30.06.2017 A vaccination protects those close to you
Protection with vaccination. To have yourself vaccinated against an infectious disease not only protects you – it also protects those close to you, and helps to protect the whole population.
Apart from your own protection, vaccination is also important for people in your immediate vicinity who cannot be vaccinated for medical reasons or whose protection due to vaccination is inadequate, such as infants and people with immune deficiency. It is also relevant for the general public. When the proportion of immune people in a population reaches a certain level, a pathogen can no longer spread and people who are not immune are also protected. This is referred to as ‘herd immunity’. As a result, certain diseases can actually be eradicated by vaccination. Vaccination therefore contributes to public welfare.

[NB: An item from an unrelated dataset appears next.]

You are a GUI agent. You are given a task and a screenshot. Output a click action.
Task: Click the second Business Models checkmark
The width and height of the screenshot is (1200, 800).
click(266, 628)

Decreased awareness of the risk of infection
In the past, serious diseases such as smallpox and polio have been suppressed or eradicated by vaccination, so that only a few people are aware of their effects based on their own experience. The fear of rare side effects of vaccination has sometimes been greater than the fear of the disease that vaccination was intended to prevent.
Even now, various infectious diseases that can be prevented by vaccination are capable of causing severe complications.

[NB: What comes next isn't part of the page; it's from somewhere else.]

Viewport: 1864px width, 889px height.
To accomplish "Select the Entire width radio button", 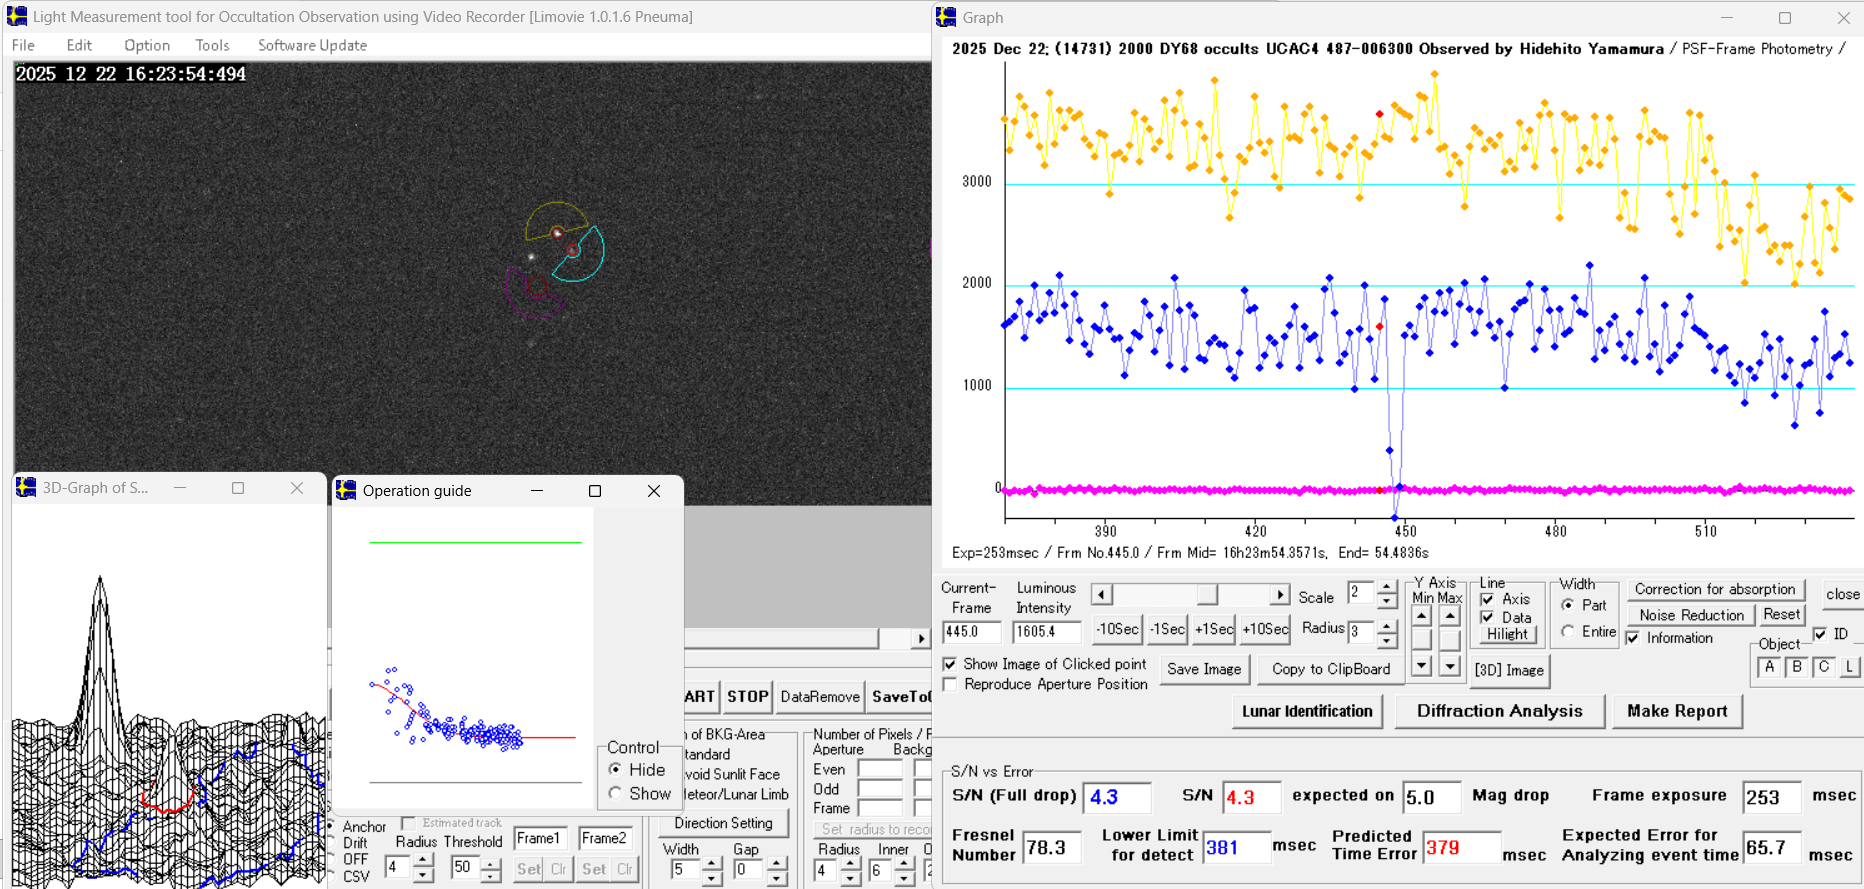I will 1568,631.
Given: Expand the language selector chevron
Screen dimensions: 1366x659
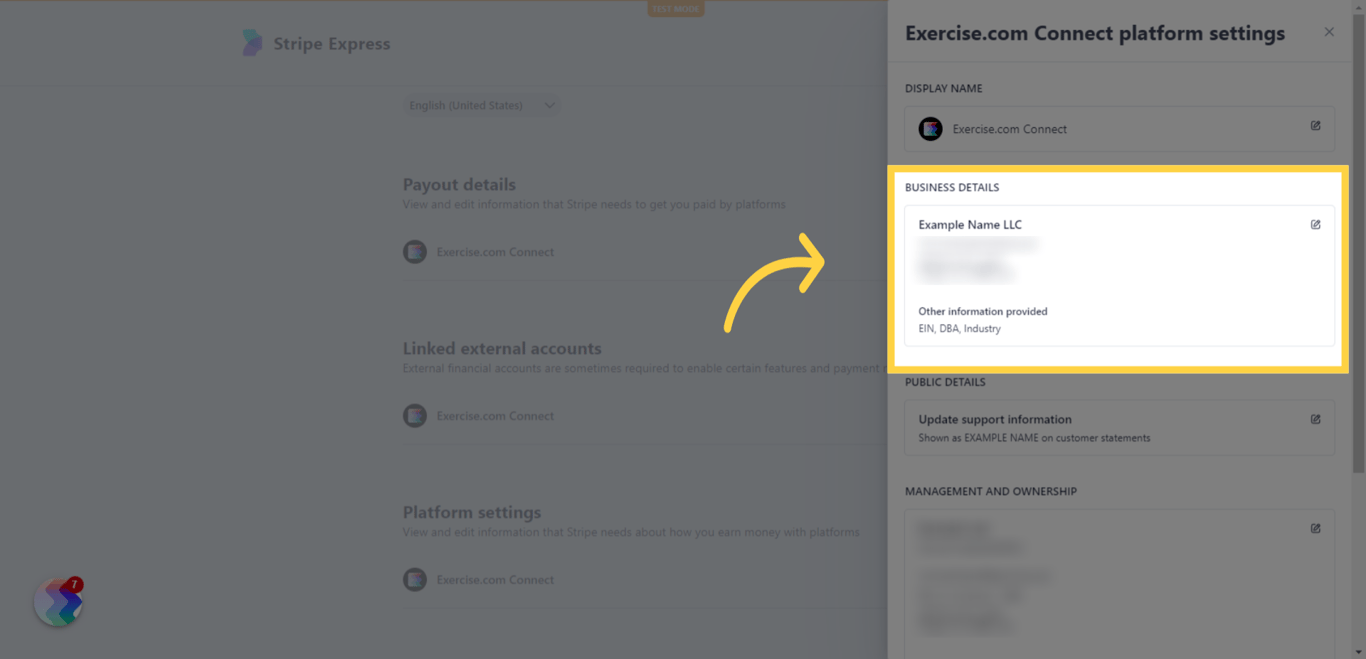Looking at the screenshot, I should [549, 105].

Increase awareness of relatives – protect family members
As part of its promotion of vaccinations, the Federal Office of Public Health (FOPH) would also like to address more people regarding their role as relatives of those at risk.

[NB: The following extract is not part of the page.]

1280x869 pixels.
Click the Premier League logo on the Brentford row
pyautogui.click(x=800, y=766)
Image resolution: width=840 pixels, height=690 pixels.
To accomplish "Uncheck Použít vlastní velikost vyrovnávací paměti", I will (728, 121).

- Young parents have been addressed with the slogan "My vaccination – your protection." since 2016. If they have not been immunised against measles and whooping cough, parents can infect infants with these diseases if the infants have not yet been vaccinated. Both measles and whooping cough can cause dangerous complications in infants. Close relatives of the child should therefore check their immune status at an early stage, and have the necessary vaccinations if necessary.
- A brochure on influenza prevention is currently in preparation, which addresses people close to those who are advised to have flu vaccinations. For many people in Switzerland, influenza vaccination is not an issue, as they don’t have an increased risk of complications. But many of them do have close contact with parents and/or grandparents – and people over 65 constitute the largest sector of the population with an increased risk of complications due to a flu infection. Seniors can only protect themselves against a flu infection to a limited extent, because the immune system of older people often responds poorly to vaccination. Serious complications of a flu infection can permanently restrict their autonomy and mobility. Vaccinating their close contacts decreases this risk.